ASHRAE introduces building performance label

Aug. 1, 2009
At its June mid-year meeting in Louisville, Ky., ASHRAE introduced a prototype of a building energy label that aims to change the “face” of building energy use.

Washington & Atlanta — Rumblings that green buildings may not, despite all of their other salubrious qualities, actually save energy will be put to rest by efforts from the U.S. Green Building Council and the American Society of Heating, Refrigerating & Air-Conditioning Engineers.

At its June mid-year meeting in Louisville, Ky., ASHRAE introduced a prototype of a building energy label that aims to change the “face” of building energy use.

A prototype label for the ASHRAE Headquarters in Atlanta was unveiled. The Building Energy Quotient program, which will be known as Building EQ, will include both asset and operational ratings for all building types, except residential. ASHRAE is working with major real estate developers to implement the label prototype this fall with a widespread launch of the full program in 2010. For more information, visit

“As the United States looks to reduce its energy use, information is the critical first step in making the necessary choices and changes,” Bill Harrison, ASHRAE president, said. “With labeling mandatory in Europe and disclosure of a building's energy performance becoming required by several states, now is the time to introduce a label that can serve as a model for mandatory programs.
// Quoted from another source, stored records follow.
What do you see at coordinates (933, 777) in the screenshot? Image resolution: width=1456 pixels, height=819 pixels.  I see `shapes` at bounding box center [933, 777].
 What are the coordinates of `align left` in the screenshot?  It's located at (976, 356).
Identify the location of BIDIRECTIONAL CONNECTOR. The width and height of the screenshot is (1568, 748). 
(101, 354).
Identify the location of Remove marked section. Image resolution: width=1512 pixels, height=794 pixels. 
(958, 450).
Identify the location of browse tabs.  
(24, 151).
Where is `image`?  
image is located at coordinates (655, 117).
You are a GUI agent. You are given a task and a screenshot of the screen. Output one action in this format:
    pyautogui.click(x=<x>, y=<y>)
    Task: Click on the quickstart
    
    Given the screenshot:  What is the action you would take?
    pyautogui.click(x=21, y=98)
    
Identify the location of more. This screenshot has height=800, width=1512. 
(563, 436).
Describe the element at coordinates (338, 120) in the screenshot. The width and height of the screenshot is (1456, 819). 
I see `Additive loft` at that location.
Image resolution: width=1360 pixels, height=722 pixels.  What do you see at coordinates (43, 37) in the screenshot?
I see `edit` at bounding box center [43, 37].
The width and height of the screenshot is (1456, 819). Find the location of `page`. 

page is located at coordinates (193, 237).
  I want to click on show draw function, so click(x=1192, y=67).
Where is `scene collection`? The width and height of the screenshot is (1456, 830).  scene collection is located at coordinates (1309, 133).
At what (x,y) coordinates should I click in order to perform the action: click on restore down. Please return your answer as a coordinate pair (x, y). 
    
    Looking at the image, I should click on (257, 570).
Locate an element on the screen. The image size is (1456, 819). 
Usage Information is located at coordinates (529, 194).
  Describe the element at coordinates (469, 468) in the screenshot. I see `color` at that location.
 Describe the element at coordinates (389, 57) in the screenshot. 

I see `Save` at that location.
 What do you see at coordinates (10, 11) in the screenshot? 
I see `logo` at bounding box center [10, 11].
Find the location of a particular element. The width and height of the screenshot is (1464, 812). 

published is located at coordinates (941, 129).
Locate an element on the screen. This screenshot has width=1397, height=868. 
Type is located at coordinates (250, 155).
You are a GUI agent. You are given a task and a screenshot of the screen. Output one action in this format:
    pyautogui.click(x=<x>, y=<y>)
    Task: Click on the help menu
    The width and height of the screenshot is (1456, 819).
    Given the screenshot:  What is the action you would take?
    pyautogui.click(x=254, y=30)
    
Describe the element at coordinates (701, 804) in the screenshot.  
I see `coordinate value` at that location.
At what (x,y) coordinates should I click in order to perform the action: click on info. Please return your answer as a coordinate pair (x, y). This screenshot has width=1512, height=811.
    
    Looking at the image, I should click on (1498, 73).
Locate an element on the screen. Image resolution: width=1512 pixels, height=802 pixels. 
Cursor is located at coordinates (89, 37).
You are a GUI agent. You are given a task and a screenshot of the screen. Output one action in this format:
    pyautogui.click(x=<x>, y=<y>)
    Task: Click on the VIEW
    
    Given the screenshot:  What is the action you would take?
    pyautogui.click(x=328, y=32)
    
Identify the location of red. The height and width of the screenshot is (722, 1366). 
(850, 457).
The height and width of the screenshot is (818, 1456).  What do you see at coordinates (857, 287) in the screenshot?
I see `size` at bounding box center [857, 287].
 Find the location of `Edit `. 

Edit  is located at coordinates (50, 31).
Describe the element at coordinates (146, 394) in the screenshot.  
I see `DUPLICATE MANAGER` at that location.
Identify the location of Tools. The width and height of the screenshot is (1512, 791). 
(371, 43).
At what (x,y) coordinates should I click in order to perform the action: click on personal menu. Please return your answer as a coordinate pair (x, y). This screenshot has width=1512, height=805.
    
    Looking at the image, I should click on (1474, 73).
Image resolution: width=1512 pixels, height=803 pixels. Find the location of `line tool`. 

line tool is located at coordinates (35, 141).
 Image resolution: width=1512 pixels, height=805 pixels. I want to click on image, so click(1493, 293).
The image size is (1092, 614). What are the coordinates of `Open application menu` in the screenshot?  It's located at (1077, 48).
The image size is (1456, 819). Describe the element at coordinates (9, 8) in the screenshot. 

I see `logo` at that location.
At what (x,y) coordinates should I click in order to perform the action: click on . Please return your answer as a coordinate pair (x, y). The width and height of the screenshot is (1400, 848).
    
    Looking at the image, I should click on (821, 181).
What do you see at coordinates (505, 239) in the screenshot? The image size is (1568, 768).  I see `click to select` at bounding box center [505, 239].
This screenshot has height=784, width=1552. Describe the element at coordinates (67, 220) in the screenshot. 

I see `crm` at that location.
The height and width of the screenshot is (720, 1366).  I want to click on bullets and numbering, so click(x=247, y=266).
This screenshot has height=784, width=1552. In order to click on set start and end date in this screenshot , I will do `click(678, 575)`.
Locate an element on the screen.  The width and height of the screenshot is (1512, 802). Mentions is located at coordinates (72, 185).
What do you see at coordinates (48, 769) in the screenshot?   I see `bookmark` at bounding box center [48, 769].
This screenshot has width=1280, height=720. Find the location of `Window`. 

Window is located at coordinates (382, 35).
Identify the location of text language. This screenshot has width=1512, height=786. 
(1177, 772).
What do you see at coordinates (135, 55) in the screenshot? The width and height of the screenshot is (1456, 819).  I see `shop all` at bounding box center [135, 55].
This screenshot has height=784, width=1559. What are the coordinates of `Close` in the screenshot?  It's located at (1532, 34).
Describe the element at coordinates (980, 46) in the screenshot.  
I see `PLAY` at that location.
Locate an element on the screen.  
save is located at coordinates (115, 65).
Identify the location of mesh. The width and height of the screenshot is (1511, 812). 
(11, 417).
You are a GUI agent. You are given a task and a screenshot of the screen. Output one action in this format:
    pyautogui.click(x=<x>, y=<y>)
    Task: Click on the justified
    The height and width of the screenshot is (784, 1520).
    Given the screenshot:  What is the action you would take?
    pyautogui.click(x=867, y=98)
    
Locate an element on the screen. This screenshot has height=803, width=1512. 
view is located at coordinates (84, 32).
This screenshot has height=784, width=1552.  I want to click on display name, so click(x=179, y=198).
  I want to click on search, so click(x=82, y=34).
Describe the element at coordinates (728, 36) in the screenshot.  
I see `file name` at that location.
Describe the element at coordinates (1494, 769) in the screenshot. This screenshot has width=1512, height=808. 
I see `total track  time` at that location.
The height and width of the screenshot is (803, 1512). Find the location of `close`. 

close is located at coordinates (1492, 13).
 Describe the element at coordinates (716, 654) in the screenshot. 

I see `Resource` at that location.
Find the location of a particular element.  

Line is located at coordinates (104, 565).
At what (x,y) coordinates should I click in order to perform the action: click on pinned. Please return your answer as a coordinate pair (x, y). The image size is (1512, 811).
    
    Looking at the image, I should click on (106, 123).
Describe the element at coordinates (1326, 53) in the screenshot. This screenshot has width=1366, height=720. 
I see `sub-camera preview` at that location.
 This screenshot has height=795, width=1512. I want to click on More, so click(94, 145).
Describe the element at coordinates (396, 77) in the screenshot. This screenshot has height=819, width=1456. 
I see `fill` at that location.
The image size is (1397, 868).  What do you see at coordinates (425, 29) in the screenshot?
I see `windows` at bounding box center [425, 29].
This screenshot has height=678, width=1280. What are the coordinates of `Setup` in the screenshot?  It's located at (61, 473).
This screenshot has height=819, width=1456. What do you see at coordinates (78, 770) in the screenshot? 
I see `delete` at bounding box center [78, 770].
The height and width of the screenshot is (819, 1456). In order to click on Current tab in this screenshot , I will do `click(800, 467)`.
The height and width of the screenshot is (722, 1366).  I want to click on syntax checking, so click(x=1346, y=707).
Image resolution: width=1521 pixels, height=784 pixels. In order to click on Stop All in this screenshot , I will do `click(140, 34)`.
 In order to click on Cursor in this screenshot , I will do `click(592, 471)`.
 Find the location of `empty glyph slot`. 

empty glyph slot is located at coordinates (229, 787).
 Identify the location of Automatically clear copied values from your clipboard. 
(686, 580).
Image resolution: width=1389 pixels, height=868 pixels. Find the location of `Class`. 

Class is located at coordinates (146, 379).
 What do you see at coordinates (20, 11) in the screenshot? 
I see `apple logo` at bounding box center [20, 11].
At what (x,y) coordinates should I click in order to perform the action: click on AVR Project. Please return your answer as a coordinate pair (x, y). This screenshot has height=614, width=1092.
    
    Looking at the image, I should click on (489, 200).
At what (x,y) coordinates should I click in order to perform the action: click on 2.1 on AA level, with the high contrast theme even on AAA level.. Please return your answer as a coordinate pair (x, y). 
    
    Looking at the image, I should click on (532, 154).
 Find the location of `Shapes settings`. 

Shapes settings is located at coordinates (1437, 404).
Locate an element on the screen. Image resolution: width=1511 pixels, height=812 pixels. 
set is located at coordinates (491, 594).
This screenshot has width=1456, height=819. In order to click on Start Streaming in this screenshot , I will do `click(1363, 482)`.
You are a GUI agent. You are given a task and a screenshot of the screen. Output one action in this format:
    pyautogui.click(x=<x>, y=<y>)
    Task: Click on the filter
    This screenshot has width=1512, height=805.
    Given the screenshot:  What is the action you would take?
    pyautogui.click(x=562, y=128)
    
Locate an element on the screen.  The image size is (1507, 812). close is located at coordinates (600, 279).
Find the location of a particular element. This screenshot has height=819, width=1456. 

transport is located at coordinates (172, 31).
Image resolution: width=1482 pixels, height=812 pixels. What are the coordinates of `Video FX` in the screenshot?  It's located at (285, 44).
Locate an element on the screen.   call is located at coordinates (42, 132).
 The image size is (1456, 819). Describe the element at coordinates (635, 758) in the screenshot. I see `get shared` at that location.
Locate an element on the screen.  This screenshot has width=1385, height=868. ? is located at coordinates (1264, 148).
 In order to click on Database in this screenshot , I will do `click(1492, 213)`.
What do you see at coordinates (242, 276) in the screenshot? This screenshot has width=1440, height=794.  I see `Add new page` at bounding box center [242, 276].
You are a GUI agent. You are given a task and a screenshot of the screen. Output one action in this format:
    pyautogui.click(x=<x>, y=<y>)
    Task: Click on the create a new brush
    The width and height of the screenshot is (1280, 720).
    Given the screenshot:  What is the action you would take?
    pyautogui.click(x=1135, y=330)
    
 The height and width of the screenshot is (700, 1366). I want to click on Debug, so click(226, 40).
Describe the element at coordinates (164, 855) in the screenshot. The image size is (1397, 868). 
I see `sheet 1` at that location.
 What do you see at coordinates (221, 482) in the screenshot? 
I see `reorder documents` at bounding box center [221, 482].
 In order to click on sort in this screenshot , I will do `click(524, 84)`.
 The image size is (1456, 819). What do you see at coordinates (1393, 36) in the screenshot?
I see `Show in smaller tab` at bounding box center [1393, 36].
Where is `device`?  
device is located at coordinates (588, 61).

ASHRAE's introduction of its prototype labeling program couldn't be better-timed.”

As part of LEED v3, the latest version of the U.S. Green Building Council's program for green building design, construction, operations and maintenance, buildings seeking LEED certification will begin submitting operational performance data on a recurring basis as a precondition to certification.

“Today there is all too often a disconnect, or performance gap, between the energy modeling done during the design phase and what actually happens during daily operation after the building is constructed,” said Scot Horst, senior vice president of LEED, U.S. Green Building Council. “We're convinced that ongoing monitoring and reporting of data is the single best way to drive higher building performance because it will bring to light external issues such as occupant behavior or unanticipated building usage patterns, all key factors that influence performance.”

USGBC will be able to use the performance information collected to inform future versions of LEED.

Ron Jarnagin, who chairs the ASHRAE committee developing the building label, noted that the market, with its move toward placing a premium on energy-efficient properties, would benefit from a labeling program.

“When potential building tenants and owners have information on the properties they are interested in, they can understand the full cost of their investment and place a value on the energy efficiency of a building,” he said. “ASHRAE's label will help building owners differentiate their product in a technically sound manner while providing tenants with the tools they need to select energy-efficient spaces.”

The ASHRAE labeling program differs from existing labeling programs in that it focuses solely on energy use. Under the ASHRAE program, new buildings will be eligible to receive an asset rating. An operation rating will be available once the building has at least one year of data on the actual energy use of buildings. Existing buildings would be eligible to receive both an asset and operational rating.

“Building performance will guide LEED's evolution,” said Brendan Owens, USGBC's vice president of LEED technical development. “This data will show us what strategies work — and which don't — so we can evolve the credits and prerequisites informed by lessons learned.”

“It will also help us to educate building owners on how users of the building can impact its energy use and water consumption, to be sure the building is operating as it was designed to,” added Horst. “Similar to the sticker on a new car that says the car will get 30 miles to the gallon — the car is calibrated to perform but it's also reliant on the driver's habits.” Projects can comply with the performance requirement in one of three ways:

  • The building is recertified on a two-year cycle using LEED for Existing Buildings: Operations and Maintenance.

  • The building provides energy and water usage data on an on-going basis annually.

  • The building owner signs a release that authorizes USGBC to access the building's energy and water usage data directly from the building's utility provider.

The requirement creates a data stream on LEED-certified building performance that can be used by owners and operators to optimize their building performance and promote the establishment of energy efficiency goals over the life of the building.

“LEED was created to transform the way we build and operate buildings with a goal of reducing the impacts of the built environment,” added Horst. “The LEED design and construction certifications recognize one piece of a building's lifecycle, but it's the day-to-day running of the building that has dramatic impact on its performance. We know that buildings can be a huge part of the solution for reducing greenhouse gas emissions and fossil fuel dependence and USGBC sees this as one more step forward in accomplishing its goals for addressing climate change.”